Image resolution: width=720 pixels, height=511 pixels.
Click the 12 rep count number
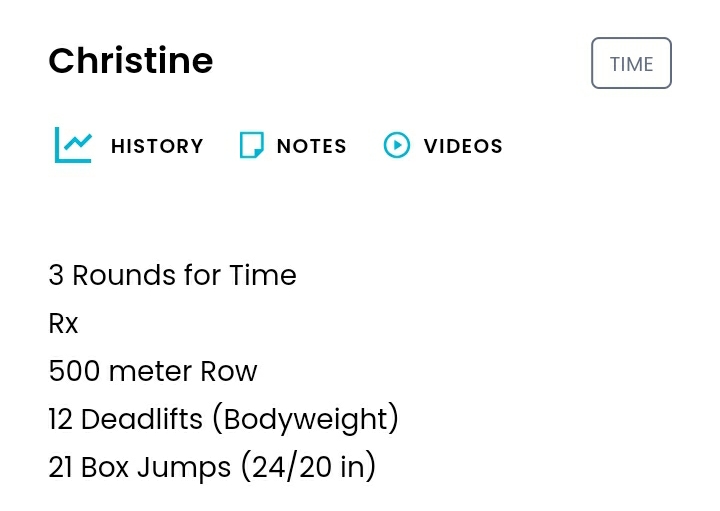[x=60, y=419]
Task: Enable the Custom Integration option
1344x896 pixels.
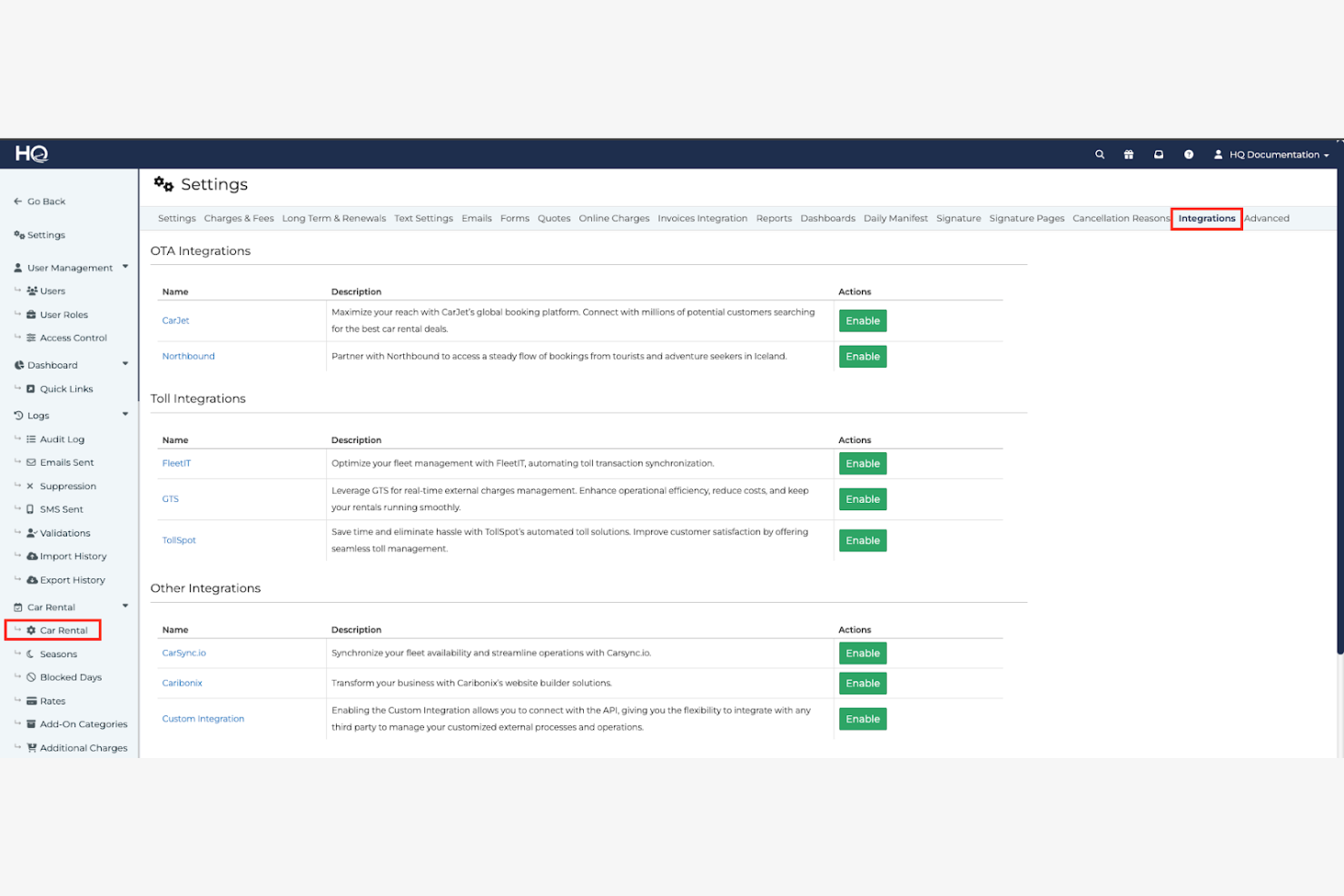Action: (x=862, y=718)
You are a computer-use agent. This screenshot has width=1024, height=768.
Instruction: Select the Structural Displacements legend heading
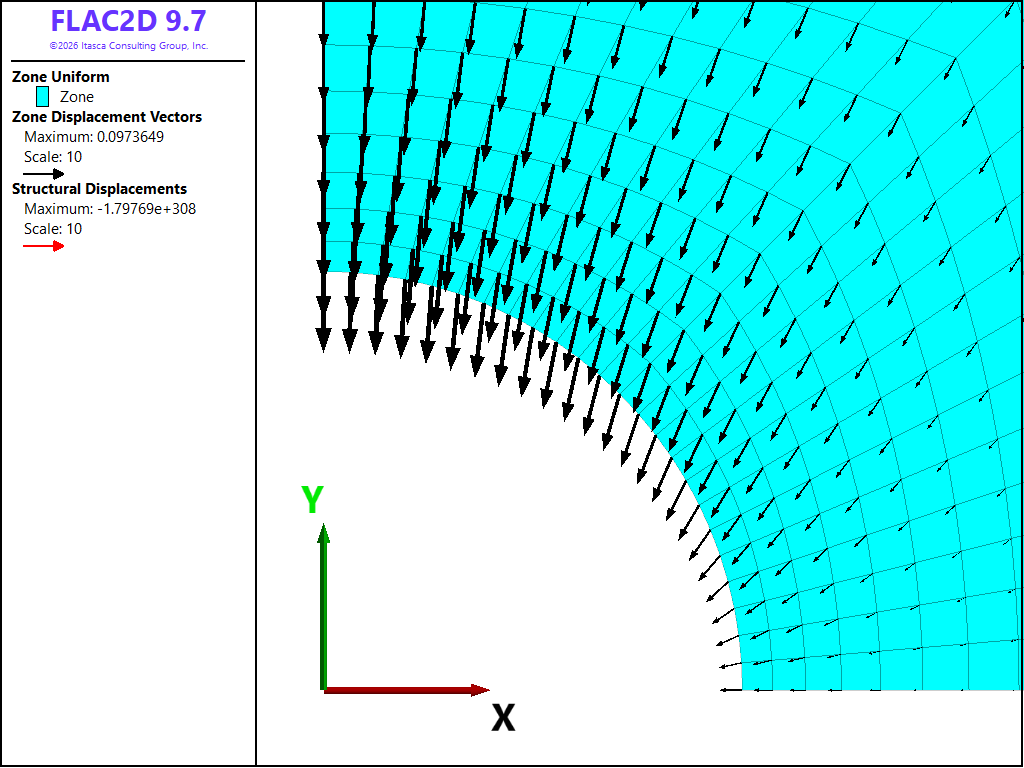[99, 189]
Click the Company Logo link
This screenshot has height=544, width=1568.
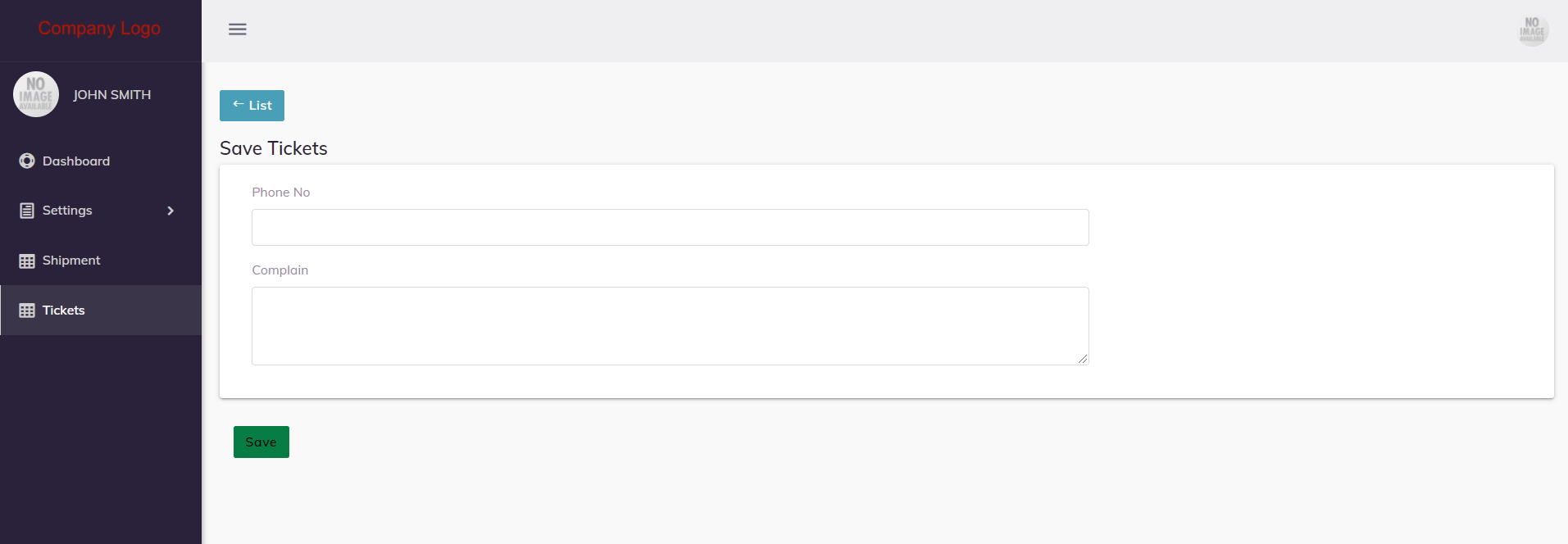99,29
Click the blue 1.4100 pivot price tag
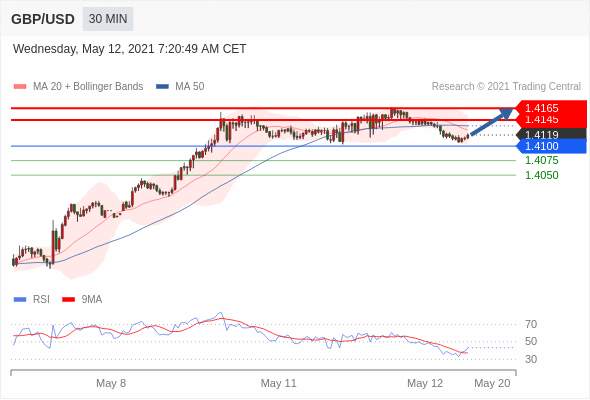This screenshot has height=400, width=590. [551, 146]

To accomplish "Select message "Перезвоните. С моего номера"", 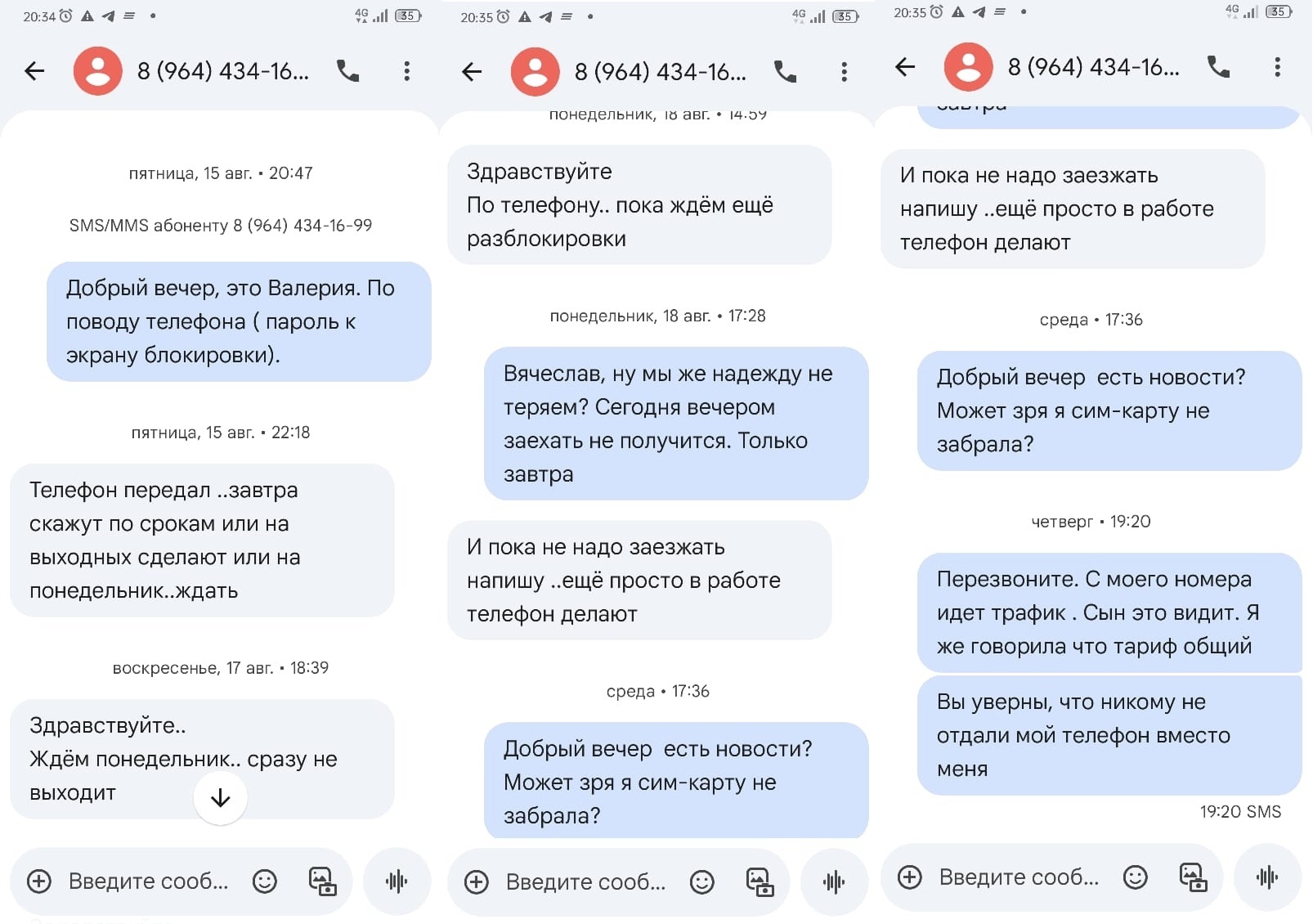I will coord(1109,612).
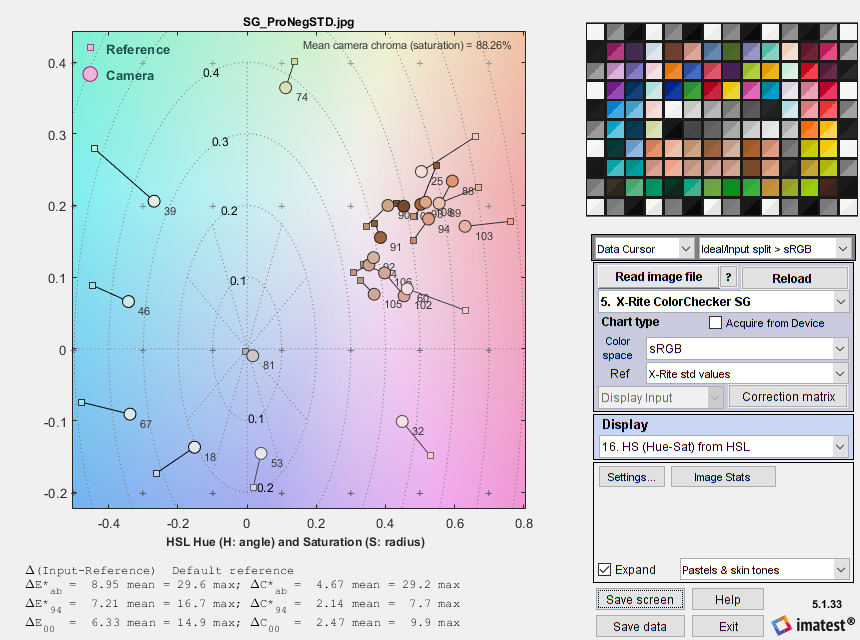Screen dimensions: 860x640
Task: Open Image Stats
Action: pos(722,477)
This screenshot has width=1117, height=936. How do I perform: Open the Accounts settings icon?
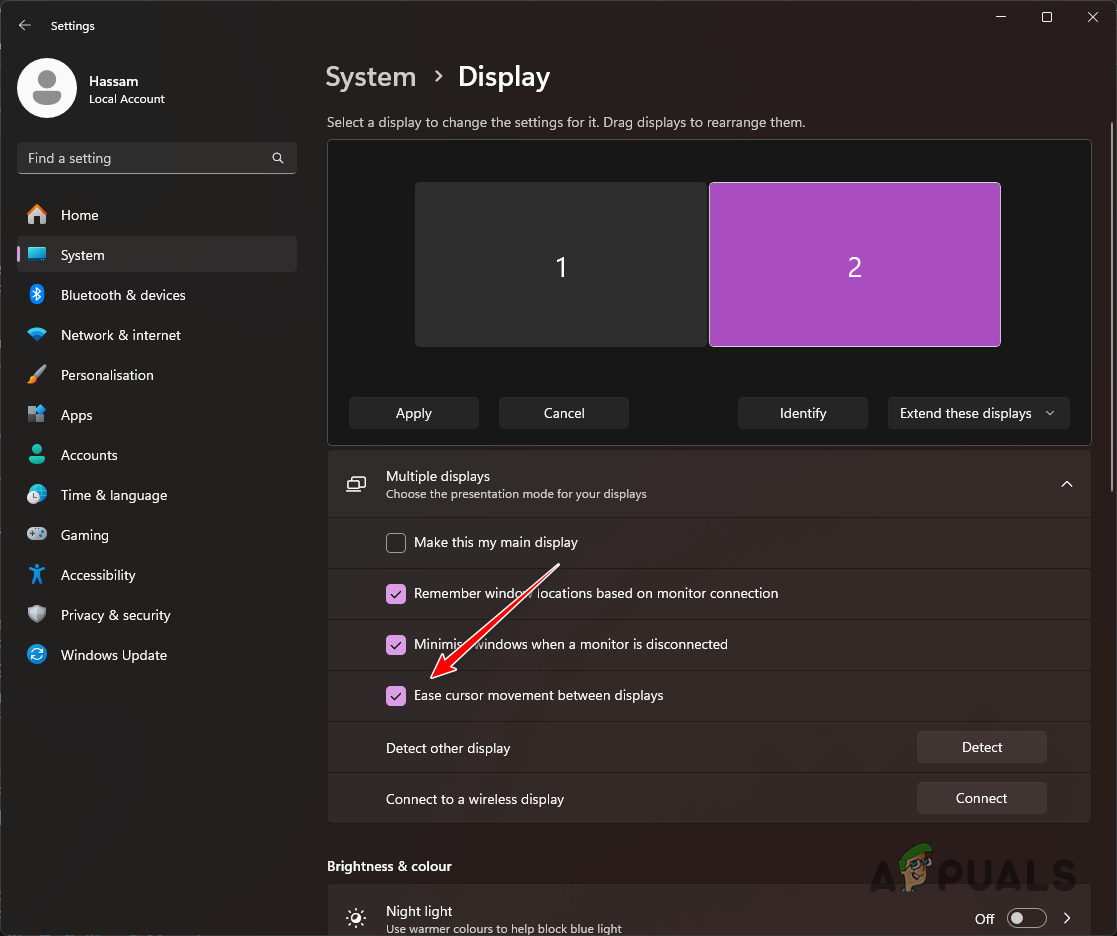pyautogui.click(x=38, y=454)
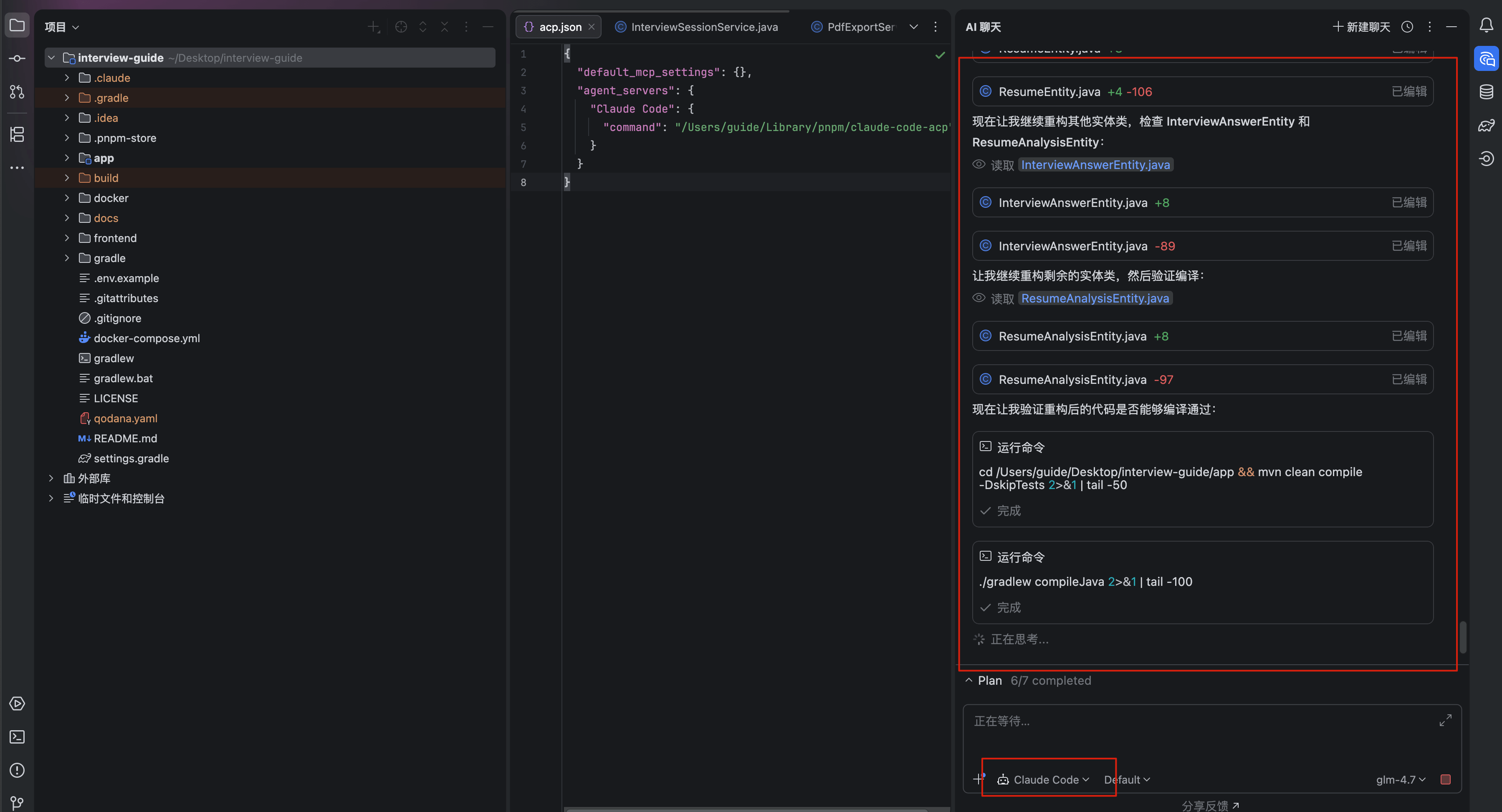Switch to InterviewSessionService.java tab
1502x812 pixels.
704,27
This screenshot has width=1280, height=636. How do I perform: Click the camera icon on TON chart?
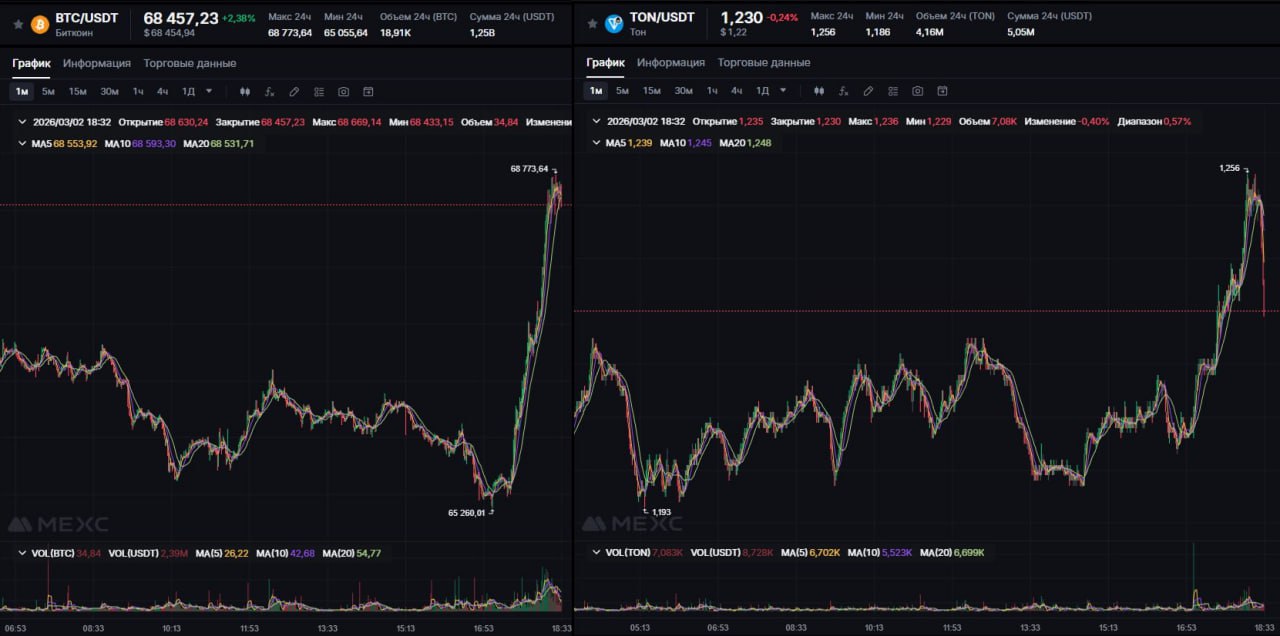(x=917, y=91)
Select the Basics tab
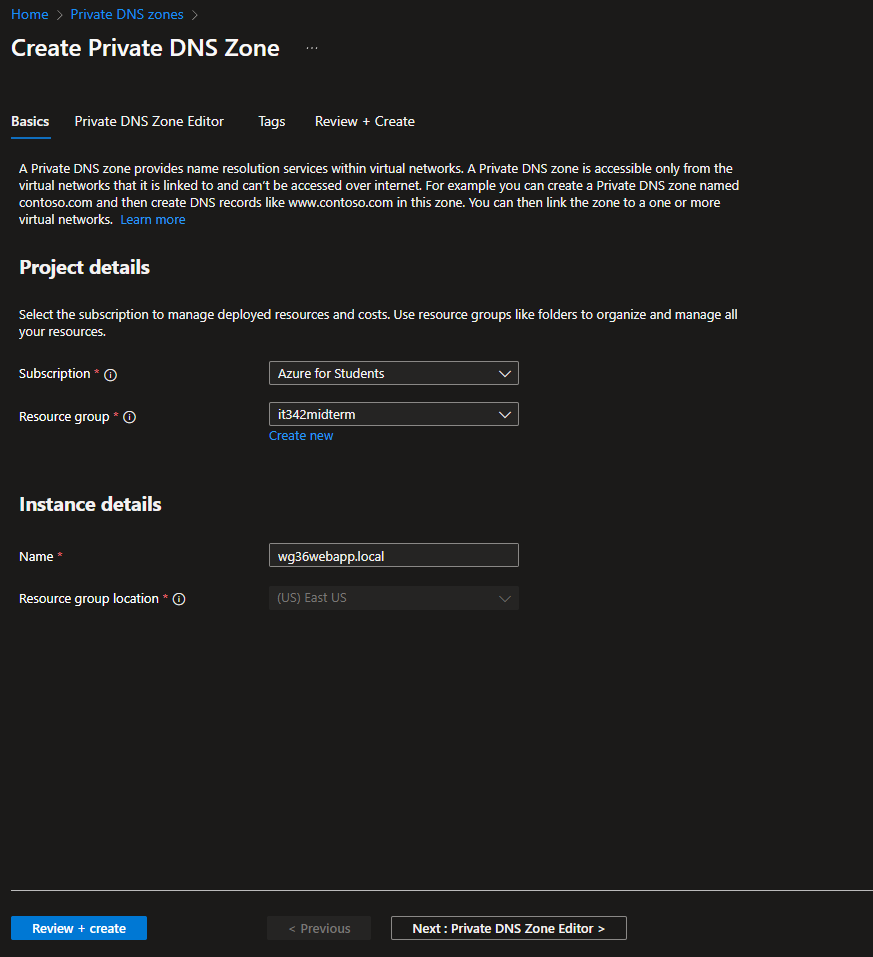This screenshot has width=873, height=957. click(30, 121)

**PROBLEM DESCRIPTION**
Print the part of the records that opens with the line containing "This screenshot has width=1280, height=636." and runs through the end of the records, with both ends included, reproducing each line exactly. Leave out the pictures.

**WRITTEN ANSWER**
This screenshot has width=1280, height=636. How do I perform: Click the camera icon on TON chart?
(x=917, y=91)
Select the Basics tab
This screenshot has width=873, height=957. click(30, 121)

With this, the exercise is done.